Thursday, 27 October 2016

09:04 – Thirteen days left until the election. Even if you don’t really expect anything catastrophically bad to happen–I don’t–it’s only prudent to be prepared for violent civil unrest, even if it’s only localized. It may be your local area that’s affected. Particularly if you’re in an urban environment, stay away from crowds. If I worked in a large city, I’d go as far as taking a vacation day and staying home from work that day. Just ask some of the people from Charlotte, who didn’t realize that they were driving into a life-threatening situation. And be aware that the worst danger of civil unrest won’t necessarily be on Election Day itself. It may be on the following day or the following several days.

If you’re not at all prepared, there’s still time. Make a Costco/Sam’s/Walmart/supermarket run. Pick up several cases of bottled water, at least one or two cases for each family member. Pick up enough shelf-stable canned and dry foods to last you at least a week. Two weeks would be better. Buy foods that require little or no preparation. If you don’t already have them, pick up some LED flashlights/headlamps/lanterns, batteries for them, and a battery-powered radio. Buy a Coleman dual-fuel camp stove and a couple of gallons of Coleman fuel for it. Make sure your cell phone is charged, and charge the extra battery for it, if you have one. Refill any prescription medications that you’re down to less than a month’s supply of. If you don’t own a firearm, buy one now, along with at least 100 rounds of ammunition for it. A short-barrel pump-action shotgun is a good choice for most people, but even a .22 rimfire rifle is a whole lot better than nothing. Fill the gas tank(s) of your vehicle(s). If you have a propane grill, make sure the tank is full or nearly so. Buy an extra tank. Keep as much cash on hand as you can afford, mostly in small bills with at least several dollars in change. If you live in a densely-populated area, be prepared to get out of town if necessary. Keep your food and other emergency supplies in or near your vehicle, and make arrangements with family or friends in a more lightly-populated area to visit them if things go downhill in your area.
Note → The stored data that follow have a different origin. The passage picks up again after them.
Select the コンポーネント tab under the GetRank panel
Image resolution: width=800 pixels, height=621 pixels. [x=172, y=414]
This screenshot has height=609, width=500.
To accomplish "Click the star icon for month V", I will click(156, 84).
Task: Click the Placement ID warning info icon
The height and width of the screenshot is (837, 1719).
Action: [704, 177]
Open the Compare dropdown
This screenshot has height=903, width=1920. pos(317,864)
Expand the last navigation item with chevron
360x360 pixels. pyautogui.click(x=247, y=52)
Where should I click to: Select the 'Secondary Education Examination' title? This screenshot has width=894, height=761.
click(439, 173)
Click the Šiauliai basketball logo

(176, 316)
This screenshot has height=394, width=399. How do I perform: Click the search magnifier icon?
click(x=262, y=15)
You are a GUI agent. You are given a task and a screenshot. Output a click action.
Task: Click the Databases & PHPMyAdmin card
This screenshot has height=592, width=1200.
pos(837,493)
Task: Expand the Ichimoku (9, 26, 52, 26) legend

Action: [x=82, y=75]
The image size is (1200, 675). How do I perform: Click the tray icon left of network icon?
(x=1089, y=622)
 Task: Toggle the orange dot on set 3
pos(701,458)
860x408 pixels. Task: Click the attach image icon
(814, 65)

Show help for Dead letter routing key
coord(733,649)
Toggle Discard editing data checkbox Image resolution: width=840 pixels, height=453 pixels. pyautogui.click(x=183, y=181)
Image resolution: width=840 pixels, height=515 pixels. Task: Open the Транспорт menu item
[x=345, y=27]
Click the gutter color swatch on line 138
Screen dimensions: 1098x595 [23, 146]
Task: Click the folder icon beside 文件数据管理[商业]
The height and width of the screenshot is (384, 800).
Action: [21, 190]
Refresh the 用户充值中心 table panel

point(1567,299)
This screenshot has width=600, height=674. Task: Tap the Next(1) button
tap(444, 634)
Tune your radio to a local station, and keep an ear on it. And if violence breaks out in your area, be prepared to evacuate on a moment’s notice. Don’t wait around to see if things get better. They may, but they may also get a whole lot worse, stranding you and your family in a dangerous situation.

More work today on science kit stuff and repackaging the remaining bulk staples we have sitting in bags.